Needless to say I am far too skeptical and way too cautious to ever hand over cold cash to two guys riding around in a white van. I'm given to imagine that someone does or why else would it still be occurring? It's sort of like that email you receive from some supposed general in some country on the other side of the world telling you you've inherited 50 million dollars and all you need to do to get the money is...
Someone, unfortunately, is being conned by such scams but it sure ain't me.
While it's true that most audio companies are completely legitimate, it doesn't for one second discount the fact that there are those that, while not to the level of a white van speaker, may to some degree be misrepresenting their product. Perhaps the technical specifications are not as advertised. Maybe the sales information purports one level of quality and the actual component delivers yet another.
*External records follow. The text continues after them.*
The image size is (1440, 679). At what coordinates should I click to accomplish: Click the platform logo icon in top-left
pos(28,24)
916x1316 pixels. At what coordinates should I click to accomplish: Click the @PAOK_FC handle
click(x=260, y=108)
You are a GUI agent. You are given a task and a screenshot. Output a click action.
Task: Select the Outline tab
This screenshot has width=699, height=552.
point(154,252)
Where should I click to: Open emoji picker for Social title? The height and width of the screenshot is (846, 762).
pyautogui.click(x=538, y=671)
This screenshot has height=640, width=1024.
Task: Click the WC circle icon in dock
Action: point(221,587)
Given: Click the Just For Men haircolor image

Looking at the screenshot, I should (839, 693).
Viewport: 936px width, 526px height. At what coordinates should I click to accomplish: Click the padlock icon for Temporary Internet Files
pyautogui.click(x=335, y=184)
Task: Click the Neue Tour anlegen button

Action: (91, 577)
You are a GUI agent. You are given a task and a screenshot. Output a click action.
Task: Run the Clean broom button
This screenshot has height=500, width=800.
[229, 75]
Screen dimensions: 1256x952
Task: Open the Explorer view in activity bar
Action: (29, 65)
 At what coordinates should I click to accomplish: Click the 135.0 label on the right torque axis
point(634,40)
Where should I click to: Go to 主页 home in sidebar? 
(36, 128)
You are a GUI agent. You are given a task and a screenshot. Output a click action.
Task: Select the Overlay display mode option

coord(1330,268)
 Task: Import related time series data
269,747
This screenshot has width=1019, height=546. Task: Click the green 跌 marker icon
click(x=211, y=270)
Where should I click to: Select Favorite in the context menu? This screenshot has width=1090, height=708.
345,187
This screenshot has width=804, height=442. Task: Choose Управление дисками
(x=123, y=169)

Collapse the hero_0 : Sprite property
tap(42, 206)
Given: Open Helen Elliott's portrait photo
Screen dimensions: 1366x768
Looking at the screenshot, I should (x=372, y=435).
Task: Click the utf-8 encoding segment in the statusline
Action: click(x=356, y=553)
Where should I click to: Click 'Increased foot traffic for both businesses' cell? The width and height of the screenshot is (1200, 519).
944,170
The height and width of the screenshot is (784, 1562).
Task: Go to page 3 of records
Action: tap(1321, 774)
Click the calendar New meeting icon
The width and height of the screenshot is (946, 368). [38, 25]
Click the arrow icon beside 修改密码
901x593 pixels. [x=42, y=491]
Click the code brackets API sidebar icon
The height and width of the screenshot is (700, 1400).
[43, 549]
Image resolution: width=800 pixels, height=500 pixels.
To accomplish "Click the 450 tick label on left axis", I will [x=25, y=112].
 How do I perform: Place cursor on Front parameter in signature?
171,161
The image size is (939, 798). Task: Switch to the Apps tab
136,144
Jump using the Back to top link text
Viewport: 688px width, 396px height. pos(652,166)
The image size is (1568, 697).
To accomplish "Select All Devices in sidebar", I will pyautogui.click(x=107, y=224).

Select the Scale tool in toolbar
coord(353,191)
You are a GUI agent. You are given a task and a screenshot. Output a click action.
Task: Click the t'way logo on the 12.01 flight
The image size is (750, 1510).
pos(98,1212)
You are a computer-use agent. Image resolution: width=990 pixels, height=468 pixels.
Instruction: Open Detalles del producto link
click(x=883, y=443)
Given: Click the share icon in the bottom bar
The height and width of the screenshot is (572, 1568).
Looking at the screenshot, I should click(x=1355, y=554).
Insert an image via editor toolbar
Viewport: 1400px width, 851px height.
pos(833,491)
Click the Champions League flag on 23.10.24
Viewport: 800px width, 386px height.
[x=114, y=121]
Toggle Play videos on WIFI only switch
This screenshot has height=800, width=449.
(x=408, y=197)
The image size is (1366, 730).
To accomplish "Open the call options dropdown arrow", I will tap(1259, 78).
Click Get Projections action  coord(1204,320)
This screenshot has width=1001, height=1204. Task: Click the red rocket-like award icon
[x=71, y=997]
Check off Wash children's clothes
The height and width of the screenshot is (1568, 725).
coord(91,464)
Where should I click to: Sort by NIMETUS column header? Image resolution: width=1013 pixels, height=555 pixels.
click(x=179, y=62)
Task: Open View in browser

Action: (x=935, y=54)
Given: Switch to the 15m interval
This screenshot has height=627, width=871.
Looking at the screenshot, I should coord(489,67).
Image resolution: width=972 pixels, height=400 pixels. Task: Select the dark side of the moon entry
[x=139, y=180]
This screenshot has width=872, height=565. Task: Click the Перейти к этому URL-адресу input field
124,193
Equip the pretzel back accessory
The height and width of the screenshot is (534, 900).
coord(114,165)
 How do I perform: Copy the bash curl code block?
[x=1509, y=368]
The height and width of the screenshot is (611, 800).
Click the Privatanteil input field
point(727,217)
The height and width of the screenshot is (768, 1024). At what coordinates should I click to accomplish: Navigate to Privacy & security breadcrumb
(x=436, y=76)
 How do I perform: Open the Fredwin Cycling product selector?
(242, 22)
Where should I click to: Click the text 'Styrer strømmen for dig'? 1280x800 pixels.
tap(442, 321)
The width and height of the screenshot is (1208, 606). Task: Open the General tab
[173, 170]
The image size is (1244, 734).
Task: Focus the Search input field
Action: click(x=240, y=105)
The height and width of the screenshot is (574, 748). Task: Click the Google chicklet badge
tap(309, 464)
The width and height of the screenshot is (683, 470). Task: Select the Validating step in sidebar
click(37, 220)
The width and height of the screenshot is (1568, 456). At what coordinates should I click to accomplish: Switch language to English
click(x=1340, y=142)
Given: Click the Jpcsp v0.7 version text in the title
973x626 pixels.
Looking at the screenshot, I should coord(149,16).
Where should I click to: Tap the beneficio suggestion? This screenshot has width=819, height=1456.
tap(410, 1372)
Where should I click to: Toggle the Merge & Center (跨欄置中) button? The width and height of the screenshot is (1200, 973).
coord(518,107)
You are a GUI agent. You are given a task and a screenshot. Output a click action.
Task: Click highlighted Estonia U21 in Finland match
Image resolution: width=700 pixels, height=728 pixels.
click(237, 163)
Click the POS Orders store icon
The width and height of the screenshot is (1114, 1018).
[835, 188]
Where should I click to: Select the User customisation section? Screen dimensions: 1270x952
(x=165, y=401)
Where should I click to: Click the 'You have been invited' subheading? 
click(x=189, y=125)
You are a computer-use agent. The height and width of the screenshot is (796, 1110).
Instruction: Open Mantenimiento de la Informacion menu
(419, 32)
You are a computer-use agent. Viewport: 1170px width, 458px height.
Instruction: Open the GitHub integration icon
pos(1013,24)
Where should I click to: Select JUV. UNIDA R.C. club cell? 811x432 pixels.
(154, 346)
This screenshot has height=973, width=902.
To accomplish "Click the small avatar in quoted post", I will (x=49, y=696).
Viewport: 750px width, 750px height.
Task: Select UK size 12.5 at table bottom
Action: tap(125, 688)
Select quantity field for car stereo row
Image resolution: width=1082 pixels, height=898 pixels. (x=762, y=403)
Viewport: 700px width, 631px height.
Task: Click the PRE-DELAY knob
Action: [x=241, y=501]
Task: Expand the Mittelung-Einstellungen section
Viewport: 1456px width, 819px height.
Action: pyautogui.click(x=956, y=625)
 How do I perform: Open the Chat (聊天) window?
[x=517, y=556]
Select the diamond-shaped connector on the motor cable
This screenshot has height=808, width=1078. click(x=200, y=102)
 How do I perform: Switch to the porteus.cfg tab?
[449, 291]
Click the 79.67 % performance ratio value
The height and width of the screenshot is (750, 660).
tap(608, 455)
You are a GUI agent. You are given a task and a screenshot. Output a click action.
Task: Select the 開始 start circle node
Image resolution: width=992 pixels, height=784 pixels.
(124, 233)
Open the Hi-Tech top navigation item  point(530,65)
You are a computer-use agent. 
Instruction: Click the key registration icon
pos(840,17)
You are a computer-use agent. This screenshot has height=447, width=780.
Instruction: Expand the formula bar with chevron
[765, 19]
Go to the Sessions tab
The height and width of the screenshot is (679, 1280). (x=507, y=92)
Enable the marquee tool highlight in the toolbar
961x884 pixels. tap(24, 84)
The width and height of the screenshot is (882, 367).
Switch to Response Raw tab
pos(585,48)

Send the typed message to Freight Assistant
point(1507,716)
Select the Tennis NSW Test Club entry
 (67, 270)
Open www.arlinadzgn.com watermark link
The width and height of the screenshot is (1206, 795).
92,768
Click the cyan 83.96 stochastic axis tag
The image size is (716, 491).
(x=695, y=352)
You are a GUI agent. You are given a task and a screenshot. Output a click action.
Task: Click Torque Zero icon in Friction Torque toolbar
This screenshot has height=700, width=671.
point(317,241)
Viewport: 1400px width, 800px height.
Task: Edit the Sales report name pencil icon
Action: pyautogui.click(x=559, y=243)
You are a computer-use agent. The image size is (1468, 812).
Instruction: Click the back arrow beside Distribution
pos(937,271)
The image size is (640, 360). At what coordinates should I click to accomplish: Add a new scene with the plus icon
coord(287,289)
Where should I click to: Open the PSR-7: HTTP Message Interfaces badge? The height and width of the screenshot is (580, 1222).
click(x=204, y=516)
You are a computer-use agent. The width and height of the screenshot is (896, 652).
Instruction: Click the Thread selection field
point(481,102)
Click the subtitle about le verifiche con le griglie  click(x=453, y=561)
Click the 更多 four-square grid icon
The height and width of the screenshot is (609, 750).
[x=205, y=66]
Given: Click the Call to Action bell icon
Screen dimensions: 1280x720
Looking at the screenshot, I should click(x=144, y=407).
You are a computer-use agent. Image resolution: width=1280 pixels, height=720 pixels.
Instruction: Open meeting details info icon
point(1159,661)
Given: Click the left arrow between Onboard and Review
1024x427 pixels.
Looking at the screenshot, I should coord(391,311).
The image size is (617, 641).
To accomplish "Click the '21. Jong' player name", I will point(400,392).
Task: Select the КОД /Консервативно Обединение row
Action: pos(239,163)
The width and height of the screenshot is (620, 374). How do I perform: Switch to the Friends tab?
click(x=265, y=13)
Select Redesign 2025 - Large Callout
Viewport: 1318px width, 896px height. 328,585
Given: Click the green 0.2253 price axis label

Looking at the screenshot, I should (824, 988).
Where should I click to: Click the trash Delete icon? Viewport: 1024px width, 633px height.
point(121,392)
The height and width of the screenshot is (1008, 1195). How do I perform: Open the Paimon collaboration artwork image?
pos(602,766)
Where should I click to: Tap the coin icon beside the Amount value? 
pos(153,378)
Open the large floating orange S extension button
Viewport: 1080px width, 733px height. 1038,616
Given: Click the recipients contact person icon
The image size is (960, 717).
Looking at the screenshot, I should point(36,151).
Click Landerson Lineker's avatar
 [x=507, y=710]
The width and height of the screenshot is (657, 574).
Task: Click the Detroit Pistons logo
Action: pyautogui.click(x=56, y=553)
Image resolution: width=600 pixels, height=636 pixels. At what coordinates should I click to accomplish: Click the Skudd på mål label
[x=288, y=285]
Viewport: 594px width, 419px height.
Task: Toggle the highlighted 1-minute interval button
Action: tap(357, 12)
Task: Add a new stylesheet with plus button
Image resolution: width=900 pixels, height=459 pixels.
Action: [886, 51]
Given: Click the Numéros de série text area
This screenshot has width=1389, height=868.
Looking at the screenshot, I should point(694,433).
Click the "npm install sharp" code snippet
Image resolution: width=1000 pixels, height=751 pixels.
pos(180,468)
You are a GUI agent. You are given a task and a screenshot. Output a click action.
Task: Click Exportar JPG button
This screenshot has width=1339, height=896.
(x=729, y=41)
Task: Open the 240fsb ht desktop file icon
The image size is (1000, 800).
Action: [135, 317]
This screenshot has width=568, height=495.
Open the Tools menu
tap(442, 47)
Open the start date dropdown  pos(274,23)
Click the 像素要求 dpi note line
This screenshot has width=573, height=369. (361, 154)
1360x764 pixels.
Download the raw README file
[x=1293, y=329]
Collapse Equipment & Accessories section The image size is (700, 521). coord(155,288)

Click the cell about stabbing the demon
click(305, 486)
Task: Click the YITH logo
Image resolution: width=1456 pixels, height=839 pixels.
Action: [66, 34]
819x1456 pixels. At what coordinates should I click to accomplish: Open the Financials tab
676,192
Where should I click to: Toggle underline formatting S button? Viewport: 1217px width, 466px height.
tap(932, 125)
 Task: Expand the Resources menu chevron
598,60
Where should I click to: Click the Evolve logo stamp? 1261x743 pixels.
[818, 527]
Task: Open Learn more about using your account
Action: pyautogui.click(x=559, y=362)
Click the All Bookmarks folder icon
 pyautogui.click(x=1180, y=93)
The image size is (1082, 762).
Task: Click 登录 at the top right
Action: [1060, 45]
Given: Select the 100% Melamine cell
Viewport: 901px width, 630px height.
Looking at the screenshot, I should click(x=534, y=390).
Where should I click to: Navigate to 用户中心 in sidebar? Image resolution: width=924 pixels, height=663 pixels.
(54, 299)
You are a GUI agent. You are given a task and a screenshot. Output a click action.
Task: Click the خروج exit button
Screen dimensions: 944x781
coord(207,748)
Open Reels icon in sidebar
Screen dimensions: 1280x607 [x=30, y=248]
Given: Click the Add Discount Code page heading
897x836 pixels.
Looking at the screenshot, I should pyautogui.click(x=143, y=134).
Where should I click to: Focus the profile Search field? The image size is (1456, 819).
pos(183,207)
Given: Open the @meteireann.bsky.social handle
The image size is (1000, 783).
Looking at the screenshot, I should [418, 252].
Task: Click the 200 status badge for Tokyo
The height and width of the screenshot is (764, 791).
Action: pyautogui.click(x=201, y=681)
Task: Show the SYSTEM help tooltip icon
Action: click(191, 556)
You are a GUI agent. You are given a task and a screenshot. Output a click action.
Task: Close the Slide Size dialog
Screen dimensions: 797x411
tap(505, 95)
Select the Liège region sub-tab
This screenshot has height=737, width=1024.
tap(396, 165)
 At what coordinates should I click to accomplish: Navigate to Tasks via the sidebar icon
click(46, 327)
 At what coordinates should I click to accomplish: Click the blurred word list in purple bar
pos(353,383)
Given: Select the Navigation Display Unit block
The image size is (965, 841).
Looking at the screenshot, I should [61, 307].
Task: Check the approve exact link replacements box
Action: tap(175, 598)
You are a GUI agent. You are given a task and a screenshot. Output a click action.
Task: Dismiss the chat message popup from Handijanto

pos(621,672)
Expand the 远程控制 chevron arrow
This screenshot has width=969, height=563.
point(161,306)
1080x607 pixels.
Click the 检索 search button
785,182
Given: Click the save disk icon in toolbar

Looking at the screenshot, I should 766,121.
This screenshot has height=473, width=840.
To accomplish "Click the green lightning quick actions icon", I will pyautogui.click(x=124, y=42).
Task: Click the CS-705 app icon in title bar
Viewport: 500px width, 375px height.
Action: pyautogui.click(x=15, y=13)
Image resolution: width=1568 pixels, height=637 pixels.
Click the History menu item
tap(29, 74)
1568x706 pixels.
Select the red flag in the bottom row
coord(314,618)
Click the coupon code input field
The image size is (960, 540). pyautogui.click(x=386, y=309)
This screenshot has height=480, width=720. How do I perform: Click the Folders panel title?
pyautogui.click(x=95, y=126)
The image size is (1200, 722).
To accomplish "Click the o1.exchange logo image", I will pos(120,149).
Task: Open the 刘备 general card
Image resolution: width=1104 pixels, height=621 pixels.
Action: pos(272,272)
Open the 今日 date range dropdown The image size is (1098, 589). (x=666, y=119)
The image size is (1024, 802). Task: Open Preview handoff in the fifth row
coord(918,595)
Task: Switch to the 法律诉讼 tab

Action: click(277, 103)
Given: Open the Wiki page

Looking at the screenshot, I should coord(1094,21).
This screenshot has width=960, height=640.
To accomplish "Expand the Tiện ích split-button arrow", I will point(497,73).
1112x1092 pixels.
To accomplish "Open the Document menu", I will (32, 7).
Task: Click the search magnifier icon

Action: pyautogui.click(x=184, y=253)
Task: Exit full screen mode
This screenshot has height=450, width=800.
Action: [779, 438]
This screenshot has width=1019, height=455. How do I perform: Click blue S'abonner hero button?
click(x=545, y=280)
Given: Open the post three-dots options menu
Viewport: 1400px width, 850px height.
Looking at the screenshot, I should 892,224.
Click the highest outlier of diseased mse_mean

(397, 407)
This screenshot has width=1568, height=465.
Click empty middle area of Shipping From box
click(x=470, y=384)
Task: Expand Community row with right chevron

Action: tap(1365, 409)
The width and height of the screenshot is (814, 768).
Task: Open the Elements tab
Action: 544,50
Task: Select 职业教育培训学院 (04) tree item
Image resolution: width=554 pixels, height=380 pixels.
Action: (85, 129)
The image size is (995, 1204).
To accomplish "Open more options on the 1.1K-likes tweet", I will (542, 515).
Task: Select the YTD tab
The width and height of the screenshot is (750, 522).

If a manufacturer, for instance, advertises that a premium grade capacitor is used in your new amp you'd probably be impressed. However, open the cover and what do you see? A bunch of electronic parts. Unless you are possessed with a sophisticated knowledge of the make and cost of what's inside the component, you will likely have no clue as to exactly the quality level of the parts staring back at you from inside the cabinet. At that point, you have little other choice but to believe, or not believe the veracity of the manufacture's claims. Your best hope is for sonic acceptance.
Another tangential occurrence is the condition of used gear for sale. How many audiophiles have bought something that did not measure up to the level of quality claimed by the seller? And yes, the product can in most cases be returned, albeit not without a certain amount of hassle and cost. And yes, most people would never misrepresent something they are trying to sell. And yes, there are multitudes of people who have and do successfully purchase used gear to satisfying, amazing results. Unfortunately, it's the few bad apples who are knowingly and purposefully trying to cheat a prospective buyer that spoils the bunch. I, for one, would only buy used gear if I knew the seller and the equipment. I'm probably being overly cautious, I'm probably missing out on some good deals, but that's okay. I'd rather spend my money on something known and proven even if it comes at a higher price.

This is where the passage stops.